▶ _Excerpted data_
╭──
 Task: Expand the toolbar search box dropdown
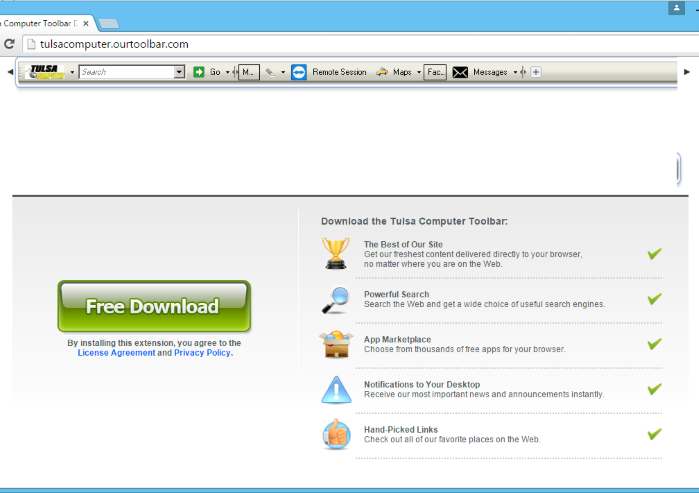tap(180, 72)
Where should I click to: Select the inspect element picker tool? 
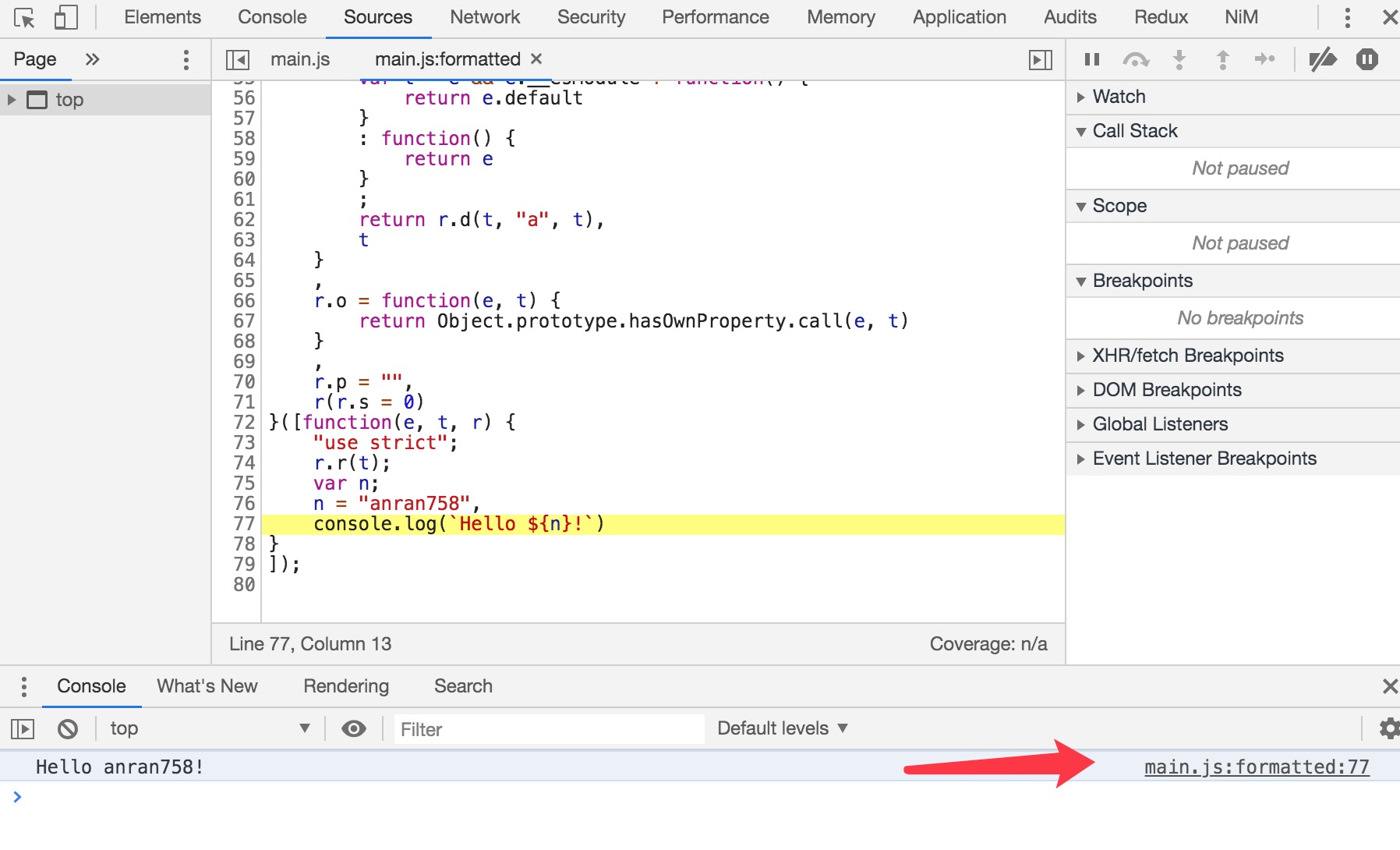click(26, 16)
╰──
╭──
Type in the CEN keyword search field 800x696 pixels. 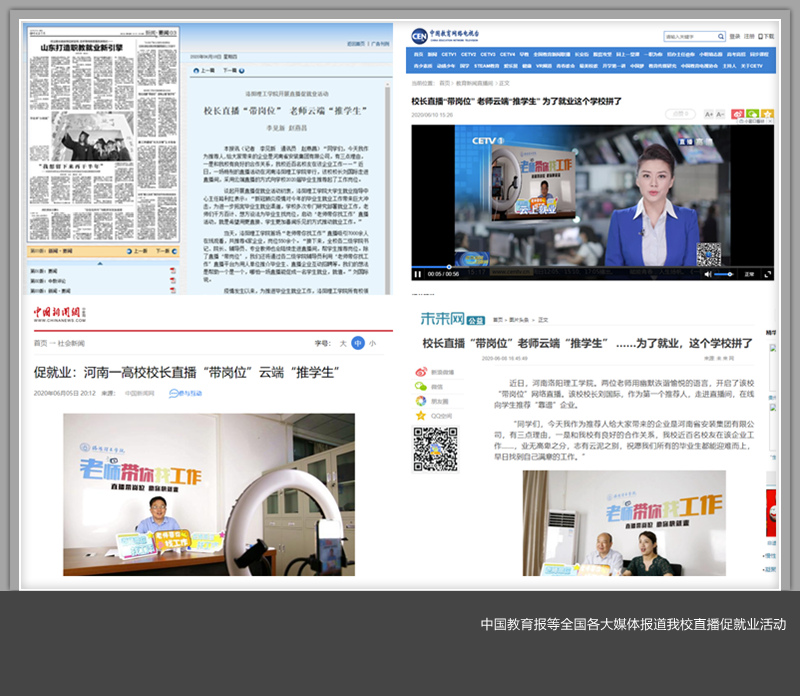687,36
╰──
▶ _Exercise_
Set down the lines running from the line with "Task: Expand the toolbar search box dropdown" to the line with "click(26, 16)", including both of those lines, and reproduce them without any changes. Leave the pictures out of your answer.

▶ _Response_
 Task: Expand the toolbar search box dropdown
tap(180, 72)
Where should I click to: Select the inspect element picker tool? 
click(26, 16)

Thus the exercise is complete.